Je suis peiné que Netflix fournisse une plateforme pour un tel » cinéma « , qui érotise les enlèvements et déforme la violence sexuelle et le trafic comme un film » sexy « . Je ne peux tout simplement pas imaginer comment Netflix a pu négliger à quel point cela est négligent, insensible et dangereux. Cela a même incité certaines jeunes femmes, récemment, à demander jovialement à Michele Morrone, l’acteur principal du film, de les kidnapper.
Nous savons tous que Netflix n’hébergerait pas de matériel glorifiant la pédophilie, le racisme, l’homophobie, le génocide ou tout autre crime contre l’humanité. Le monde se soulèverait et crierait à juste titre. Tragiquement, les victimes de trafic et d’enlèvement ne sont pas vues, et pourtant, dans ‘365 Days’, leur souffrance est transformée en un « drame érotique », comme le décrit Netflix.
Et donc, je suis obligé de parler en leur nom, et de vous demander de réparer cette injustice ; d’engager les ressources de Netflix, et les compétences de ses talentueux réalisateurs, pour produire et diffuser un contenu qui dépeint la vérité de la réalité dure et désespérée de ce que ‘365 Days’ a cherché à transformer en une œuvre de divertissement occasionnel.
Je me calme pour vous expliquer ici – quand j’ai été victime de trafic et de viol, j’ai eu la chance de m’en sortir avec ma vie, mais beaucoup trop n’ont pas eu cette chance. Et maintenant, je dois assister à ces tragédies, et à ma tragédie, érotisée et rabaissée. Où peut-on se tourner ? Mais de devoir m’adresser à vous par écrit.
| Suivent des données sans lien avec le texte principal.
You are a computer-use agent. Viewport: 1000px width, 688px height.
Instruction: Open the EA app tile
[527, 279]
À tous ceux qui pourraient s’exclamer « c’est juste un film », ce n’est pas « juste », quand il a une grande influence pour déformer un sujet qui est largement non discuté, comme le trafic sexuel et le kidnapping, en rendant le sujet érotique.
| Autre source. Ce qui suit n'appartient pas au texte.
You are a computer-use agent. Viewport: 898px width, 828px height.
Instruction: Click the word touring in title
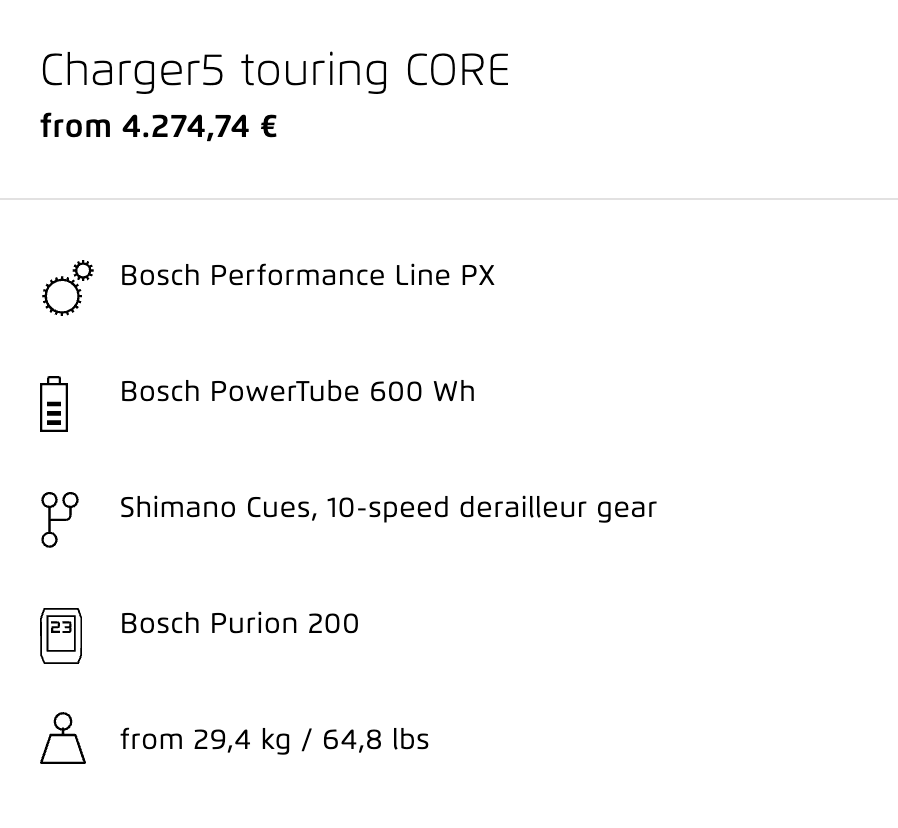click(x=314, y=72)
Et parce que « 365 jours » s’est avéré énormément populaire, j’adresse aussi cette lettre directement aux téléspectateurs. J’encourage les millions de personnes qui ont apprécié le film à réfléchir à la réalité de l’enlèvement et de la traite, de la force et de l’exploitation sexuelle, et d’une expérience qui est aux antipodes de la fantaisie sur papier glacé dépeinte dans ‘365 Days’.
Alors que nous approchons de la Journée mondiale contre la traite des personnes, le 30 juillet, j’encourage Netflix et tous ceux qui ont regardé ‘365 Days’ à en apprendre davantage sur la traite des êtres humains en visitant https://www.unodc.org/unodc/en/human-trafficking/what-is-human-trafficking.html et à s’engager à faire une différence auprès d’organisations telles que : catwinternational.org, hopeforjustice.org, polarisproject.org, antislavery.org, stopthetraffik.org, unseenuk.org, notforsalecampaign.org, ijm.org, a21.org et madeforthem.org.
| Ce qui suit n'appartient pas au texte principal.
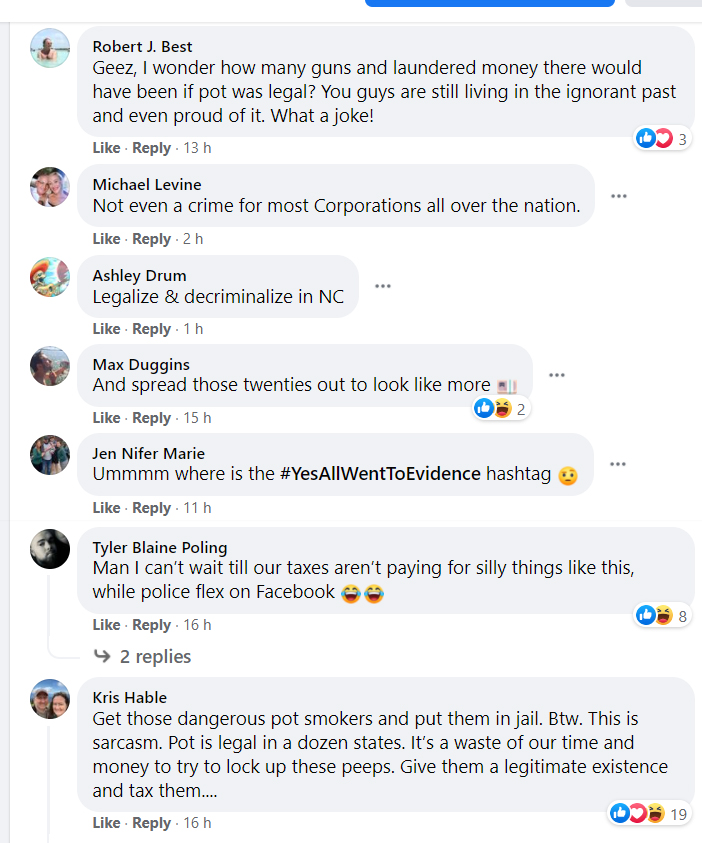
Task: Like Kris Hable's comment
Action: [x=106, y=823]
Si vous tous, chez Netflix, ne retenez rien de cette lettre ouverte à part ces derniers mots, je serai satisfait. Vous n’avez pas réalisé à quel point ‘365 jours’ a fait beaucoup de mal à ceux qui ont enduré les douleurs et les horreurs que ce film glorifie, pour le divertissement et pour les dollars. Ce dont moi et d’autres qui connaissent ces injustices ont besoin, c’est de l’exact opposé – un récit de vérité, d’espoir, et qu’on leur donne une voix.
Quand nous saurons mieux, faisons mieux, Duffy.